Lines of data
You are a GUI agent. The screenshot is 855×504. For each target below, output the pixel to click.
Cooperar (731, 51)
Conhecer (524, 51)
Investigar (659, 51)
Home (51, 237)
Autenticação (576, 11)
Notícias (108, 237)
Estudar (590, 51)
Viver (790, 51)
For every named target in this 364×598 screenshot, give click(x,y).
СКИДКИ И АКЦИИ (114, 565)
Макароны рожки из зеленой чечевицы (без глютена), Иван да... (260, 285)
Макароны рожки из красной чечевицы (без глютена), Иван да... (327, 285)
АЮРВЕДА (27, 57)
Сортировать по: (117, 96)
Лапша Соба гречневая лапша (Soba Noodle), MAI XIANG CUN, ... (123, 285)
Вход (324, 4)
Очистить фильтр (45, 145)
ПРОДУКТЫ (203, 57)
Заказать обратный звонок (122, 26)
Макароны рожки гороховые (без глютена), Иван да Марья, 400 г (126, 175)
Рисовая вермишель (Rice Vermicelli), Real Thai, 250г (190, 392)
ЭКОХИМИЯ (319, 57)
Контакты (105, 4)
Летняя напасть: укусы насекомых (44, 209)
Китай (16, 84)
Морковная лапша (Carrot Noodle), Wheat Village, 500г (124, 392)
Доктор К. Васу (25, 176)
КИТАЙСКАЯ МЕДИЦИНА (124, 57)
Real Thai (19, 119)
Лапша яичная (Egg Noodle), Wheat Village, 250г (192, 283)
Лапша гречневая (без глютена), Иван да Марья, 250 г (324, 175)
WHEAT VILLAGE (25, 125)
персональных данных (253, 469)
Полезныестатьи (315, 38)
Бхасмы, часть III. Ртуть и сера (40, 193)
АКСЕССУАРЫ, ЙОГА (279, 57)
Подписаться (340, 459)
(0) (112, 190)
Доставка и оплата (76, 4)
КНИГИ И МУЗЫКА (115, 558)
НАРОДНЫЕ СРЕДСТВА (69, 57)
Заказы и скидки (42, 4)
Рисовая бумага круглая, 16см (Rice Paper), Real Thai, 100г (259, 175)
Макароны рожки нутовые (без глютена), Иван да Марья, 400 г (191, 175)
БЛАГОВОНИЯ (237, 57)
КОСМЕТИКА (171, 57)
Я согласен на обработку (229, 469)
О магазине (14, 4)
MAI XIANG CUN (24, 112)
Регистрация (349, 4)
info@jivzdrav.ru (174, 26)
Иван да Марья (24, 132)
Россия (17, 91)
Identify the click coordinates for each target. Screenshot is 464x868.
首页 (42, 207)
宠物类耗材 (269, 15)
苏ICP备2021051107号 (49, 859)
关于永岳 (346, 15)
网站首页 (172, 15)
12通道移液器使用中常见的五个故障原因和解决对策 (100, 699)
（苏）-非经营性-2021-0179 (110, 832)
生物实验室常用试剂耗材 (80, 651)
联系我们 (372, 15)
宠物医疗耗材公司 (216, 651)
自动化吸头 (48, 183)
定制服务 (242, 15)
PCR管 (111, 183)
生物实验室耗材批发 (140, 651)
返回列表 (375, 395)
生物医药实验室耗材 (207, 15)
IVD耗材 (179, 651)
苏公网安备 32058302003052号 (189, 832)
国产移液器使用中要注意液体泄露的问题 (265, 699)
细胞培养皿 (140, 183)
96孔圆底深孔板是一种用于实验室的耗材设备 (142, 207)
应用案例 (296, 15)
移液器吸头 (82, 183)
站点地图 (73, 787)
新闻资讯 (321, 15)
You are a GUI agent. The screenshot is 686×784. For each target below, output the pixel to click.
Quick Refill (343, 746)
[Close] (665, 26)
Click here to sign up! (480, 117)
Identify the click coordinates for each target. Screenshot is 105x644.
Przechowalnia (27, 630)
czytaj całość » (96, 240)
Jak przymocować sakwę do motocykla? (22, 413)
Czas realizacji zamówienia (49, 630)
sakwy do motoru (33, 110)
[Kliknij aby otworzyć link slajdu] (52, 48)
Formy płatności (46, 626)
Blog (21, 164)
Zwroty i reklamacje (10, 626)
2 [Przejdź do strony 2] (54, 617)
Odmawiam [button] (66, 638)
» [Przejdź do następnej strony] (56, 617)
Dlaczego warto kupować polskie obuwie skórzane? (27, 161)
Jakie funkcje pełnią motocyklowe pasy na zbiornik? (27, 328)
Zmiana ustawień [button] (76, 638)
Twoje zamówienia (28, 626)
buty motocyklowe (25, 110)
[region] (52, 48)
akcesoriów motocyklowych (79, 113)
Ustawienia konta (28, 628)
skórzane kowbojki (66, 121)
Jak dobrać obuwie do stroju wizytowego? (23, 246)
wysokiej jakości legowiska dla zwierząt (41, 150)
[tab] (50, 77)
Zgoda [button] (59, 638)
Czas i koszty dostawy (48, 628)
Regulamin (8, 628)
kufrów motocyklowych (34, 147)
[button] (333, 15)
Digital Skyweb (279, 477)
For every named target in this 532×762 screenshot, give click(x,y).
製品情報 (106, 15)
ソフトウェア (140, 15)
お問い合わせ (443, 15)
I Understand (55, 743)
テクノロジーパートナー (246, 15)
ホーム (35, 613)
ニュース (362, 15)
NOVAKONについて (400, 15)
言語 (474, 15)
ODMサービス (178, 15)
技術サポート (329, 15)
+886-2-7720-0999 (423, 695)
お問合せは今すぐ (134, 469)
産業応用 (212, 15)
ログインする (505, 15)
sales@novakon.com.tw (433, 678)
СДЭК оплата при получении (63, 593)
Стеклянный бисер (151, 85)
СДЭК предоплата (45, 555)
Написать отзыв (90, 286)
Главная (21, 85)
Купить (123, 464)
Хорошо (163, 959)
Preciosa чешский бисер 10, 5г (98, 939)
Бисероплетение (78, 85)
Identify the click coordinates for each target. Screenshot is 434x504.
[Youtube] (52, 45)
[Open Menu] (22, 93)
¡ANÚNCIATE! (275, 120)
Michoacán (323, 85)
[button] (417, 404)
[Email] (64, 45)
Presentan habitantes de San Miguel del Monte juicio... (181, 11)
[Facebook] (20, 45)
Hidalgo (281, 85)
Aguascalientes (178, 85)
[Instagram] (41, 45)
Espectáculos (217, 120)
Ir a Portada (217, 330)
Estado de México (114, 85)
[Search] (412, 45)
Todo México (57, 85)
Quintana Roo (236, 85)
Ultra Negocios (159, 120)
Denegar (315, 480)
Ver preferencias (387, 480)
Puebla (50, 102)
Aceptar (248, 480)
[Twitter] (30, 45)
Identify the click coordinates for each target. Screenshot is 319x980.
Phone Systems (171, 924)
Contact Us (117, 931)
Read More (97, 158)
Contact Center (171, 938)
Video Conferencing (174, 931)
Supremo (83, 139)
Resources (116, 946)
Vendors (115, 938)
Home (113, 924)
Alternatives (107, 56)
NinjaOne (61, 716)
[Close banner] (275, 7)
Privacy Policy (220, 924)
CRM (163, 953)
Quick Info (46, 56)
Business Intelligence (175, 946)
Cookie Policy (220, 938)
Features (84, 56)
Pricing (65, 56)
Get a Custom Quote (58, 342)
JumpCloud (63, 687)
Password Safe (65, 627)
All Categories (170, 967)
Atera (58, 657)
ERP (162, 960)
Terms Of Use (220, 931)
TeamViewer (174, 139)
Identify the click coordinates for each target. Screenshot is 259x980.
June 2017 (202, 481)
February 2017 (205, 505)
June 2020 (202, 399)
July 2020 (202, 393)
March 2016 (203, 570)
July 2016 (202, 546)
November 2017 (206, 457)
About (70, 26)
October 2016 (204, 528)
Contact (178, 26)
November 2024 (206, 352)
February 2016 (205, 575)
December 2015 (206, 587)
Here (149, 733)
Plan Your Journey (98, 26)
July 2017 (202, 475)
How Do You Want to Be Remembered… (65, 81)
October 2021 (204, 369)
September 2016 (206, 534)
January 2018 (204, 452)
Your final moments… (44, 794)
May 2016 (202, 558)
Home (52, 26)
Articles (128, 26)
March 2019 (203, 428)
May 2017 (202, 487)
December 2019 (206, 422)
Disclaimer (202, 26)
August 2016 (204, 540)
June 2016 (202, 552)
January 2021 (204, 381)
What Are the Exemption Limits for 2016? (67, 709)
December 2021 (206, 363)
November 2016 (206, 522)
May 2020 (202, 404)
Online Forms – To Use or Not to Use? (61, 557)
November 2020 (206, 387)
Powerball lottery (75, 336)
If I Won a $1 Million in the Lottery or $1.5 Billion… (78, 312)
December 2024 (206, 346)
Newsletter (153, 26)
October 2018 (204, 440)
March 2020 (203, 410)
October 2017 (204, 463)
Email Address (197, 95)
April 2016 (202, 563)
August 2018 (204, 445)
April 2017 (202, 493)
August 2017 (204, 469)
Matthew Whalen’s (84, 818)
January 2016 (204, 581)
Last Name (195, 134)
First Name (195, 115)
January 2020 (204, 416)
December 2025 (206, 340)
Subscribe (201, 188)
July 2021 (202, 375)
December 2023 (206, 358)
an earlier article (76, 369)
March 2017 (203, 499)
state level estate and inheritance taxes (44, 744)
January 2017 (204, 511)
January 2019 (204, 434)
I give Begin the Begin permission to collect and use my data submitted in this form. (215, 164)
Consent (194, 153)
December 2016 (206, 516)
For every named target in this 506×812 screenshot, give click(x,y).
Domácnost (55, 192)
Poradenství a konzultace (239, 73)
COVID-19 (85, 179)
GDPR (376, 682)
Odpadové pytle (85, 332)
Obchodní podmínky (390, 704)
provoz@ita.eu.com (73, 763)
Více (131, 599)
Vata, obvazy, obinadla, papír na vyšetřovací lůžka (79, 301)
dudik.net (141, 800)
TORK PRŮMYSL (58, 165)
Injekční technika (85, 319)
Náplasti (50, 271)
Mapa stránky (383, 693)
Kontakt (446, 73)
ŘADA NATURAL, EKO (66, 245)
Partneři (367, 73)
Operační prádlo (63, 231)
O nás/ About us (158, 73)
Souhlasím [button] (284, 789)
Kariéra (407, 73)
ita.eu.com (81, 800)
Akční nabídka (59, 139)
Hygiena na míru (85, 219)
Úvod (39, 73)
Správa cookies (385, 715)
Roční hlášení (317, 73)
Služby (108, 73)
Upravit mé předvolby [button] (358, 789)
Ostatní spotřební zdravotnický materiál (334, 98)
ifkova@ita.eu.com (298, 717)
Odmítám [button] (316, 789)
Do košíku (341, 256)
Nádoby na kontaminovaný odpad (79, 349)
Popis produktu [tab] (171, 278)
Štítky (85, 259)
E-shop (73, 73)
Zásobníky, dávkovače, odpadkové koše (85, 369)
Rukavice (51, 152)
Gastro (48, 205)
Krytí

→ **Set task**: Copy the lines word for word, beginning at the line that contains "January 2016 (204, 581)" and stopping after the line that contains "January 2019 (204, 434)".

→ **Task answer**:
January 2016 (204, 581)
Last Name (195, 134)
First Name (195, 115)
January 2020 (204, 416)
December 2025 (206, 340)
Subscribe (201, 188)
July 2021 (202, 375)
December 2023 (206, 358)
an earlier article (76, 369)
March 2017 (203, 499)
state level estate and inheritance taxes (44, 744)
January 2017 (204, 511)
January 2019 (204, 434)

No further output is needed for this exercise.